A book by Robert Atkinson and Michael Lind argued that big businesses–rather than small businesses–are the drivers of the economy. That book had the catchy title “Big is Beautiful“. A related question in the area of health economics is whether larger physician practices do better than smaller physician practices. Perhaps large practices can benefit from more economies of scale (e.g., ability to more easily afford electronic health records, employ population health managers, take on more financial risk, disseminate the latest clinical guidelines) and economies of scope (e.g., multiple specialties can be housed in the same office). On the other hand, smaller practices may offer more personalized service, have less bureaucracy, and be more nimble.

A paper by Zhang et al. 2021 uses Medicare claims data to answer this question. While the paper does not definitively conclude whether or not larger primary care physician practices are ‘better’, these large practices do seem to be able to more easily reduce health care spending among their patients. The authors write:

We first document that primary care organizations have consolidated all over the United States between 2008 and 2014. We then show that regions that experienced greater consolidation are associated with greater decline in overall healthcare spending.

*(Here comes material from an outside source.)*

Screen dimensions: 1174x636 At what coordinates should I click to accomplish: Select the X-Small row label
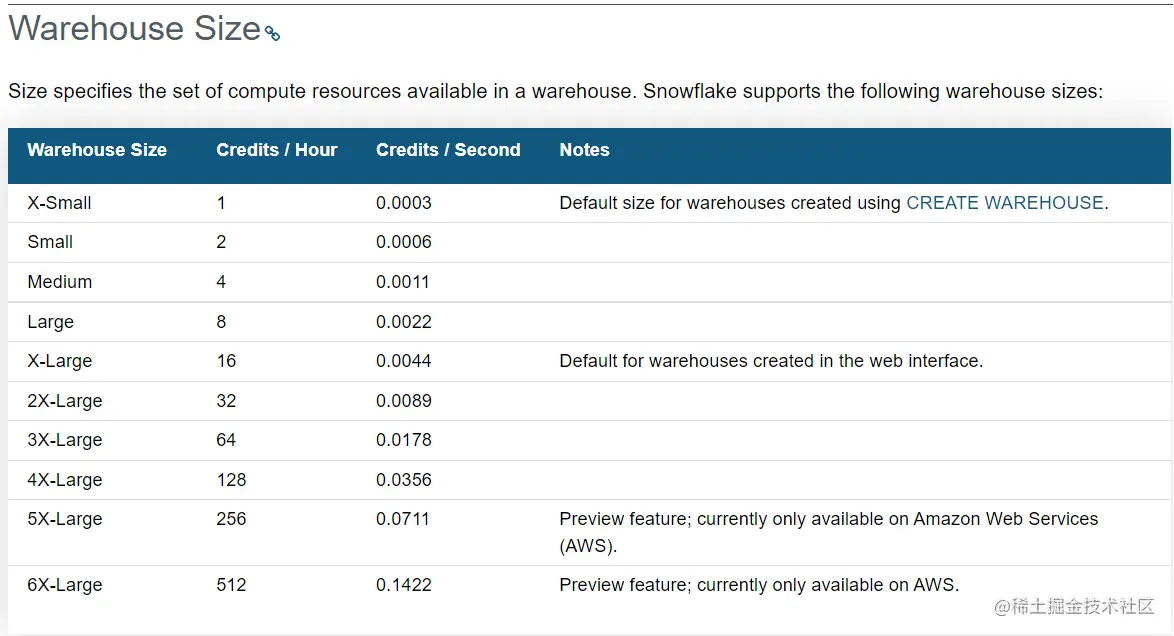click(x=59, y=203)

Finally, in our primary exercise, we exploit transitions of patients across organizations that are driven by changes in the organizational affiliations of their primary care physicians to study the impact of organizational size on overall spending. Our preferred specification suggests that patients switching from small to large physician organizations reduce their overall healthcare spending by 16%, and that this reduction is primarily driven by a 13% reduction in primary care visits and 0.09 (21%) fewer inpatient admissions per year.

According to this paper, ‘big is beautiful’.